Thanks for any help you can offer on this package.

I'm considering the purchase of a used 2007 OB 18RS:
Shipping Wt - 4,300 Lbs
Length - 19' 10"

To be towed with a VW Touareg Diesel rated:
Tow Rating 7,716 Lbs
Hitch 770 Lbs
Wheel base 112.4"

I really want an OB and it seems this no longer produced 18RS 
is the only model that is not too long.


----------



## etrailer (Dec 10, 2010)

Take the rig to a set of scales to make sure you stay within the limits. Gather the loaded trailer weight, loaded tongue weight of the trailer and all the other appropriate measurements. You'll learn alot about your rig and the more you know about your setup, the better prepared you'll be to tow. Remember, the closer you get to your towing limit, the harder the vehicle will have to work which can translate to a less comfortable driving experience.

Check the owner's manual of the VW and check to see if you can use weight distribution. If you can, it will help spread the load evenly across the whole frame of the Tuareg. It'll help keep you level and help you maintain control of the rig while driving.

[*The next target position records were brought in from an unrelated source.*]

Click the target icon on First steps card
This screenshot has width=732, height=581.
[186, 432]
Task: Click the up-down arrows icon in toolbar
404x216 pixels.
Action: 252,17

I can PM you a link to a sort of Weight Distribution 101 that goes over the basics of how they work. Let me know if you think it would be helpful for you.


----------



## hautevue (Mar 8, 2009)

usually TTs are loaded with about 1000 pounds of "stuff" not included in the shipping weight. Such stuff as propane, water in tanks, food, clothing, tools, and on and on.

So I suspect the actual weight of the TT will be about 5300 pounds. etrailer is correct; go to commercial scales and get everything weighed. You want

1. trailer weight (trailer on scales, not hitched.)

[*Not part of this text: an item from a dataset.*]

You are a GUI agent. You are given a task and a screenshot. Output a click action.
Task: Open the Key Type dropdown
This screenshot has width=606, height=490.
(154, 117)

2. tongue weight (move the wheels of the TT back off the scales, unhitch, put the jack down and lift the tongue. Then weigh it.)

3. your TV weight with you in it.

For #1 and 2, don't forget to step off the scales. Don't ask me how I know..









For #3, add any other passenger's weight. Weight of the dog, too...









With those weights, you can figure out your towing limits. And remember that if you get a weight distribution hitch, that adds about 50 pounds to the tongue weight.

Good luck and safe towing.


----------



## Nathan (Jan 2, 2007)

Definetly read the owners manual carefully. European cars can have limitations that will seem strange to us. Expect a loaded weight as high as 6k lbs and expect 15% on the tounge. You'll want a wdh and good sway control.


----------



## etrailer (Dec 10, 2010)

I almost forgot, loaded tongue weight should be 10-15% of the total trailer weight. Any less and there won't be enough weight on the nose of the trailer and that could create sway problems. Any more and you could overload the tow vehicle and that can have all sorts of ramifications.

I'd say you'll have at least 1K pounds of stuff, water, propane, clothes, food etc. It takes a lot to be prepared for a trip. Cutting out as much as you can not only help with towing, but it's less to pack and un-pack every trip.


----------



## chattman (Dec 17, 2010)

Thanks for your replies.
Using weight estimates seems to indicate that I'm easily in the 
tow safe zone, and will continue shopping.
I do appreciate the suggestions to obtain actual weights...makes a lot of sense!


----------



## willingtonpaul (Apr 16, 2010)

i had never seen a toureg tow before until this summer on cape cod. there was a group from montreal, quebec at the campground i frequent there, and they were pulling a starcraft light weight travel trailer with it that was 24 feet long. it was a diesel version of the toureg, with the travel trailer weighing in at about 6,000lbs total per what the owner said. he was camped across from me so i went over to say hi and check out his setup, as i was curious. he was using an equalizer WDH. he said "it tows great", but of course this means nothing, and as has been stated get to the scales. i have a feeling this gentleman i met was quoting me dry weight of the trailer and had no idea what his true weights were. it was him, DW, and 2 DK's with a DK9 in the toureg, and they were loaded up pretty good. i have to think that at the least they were over the GVWR, if not over on the rear axle as well. to my eye, it just looked like it lacked wheelbase, but then again i have a biased yardstick to measure with. he told me they had taken the setup as far as the outer banks from montreal.


----------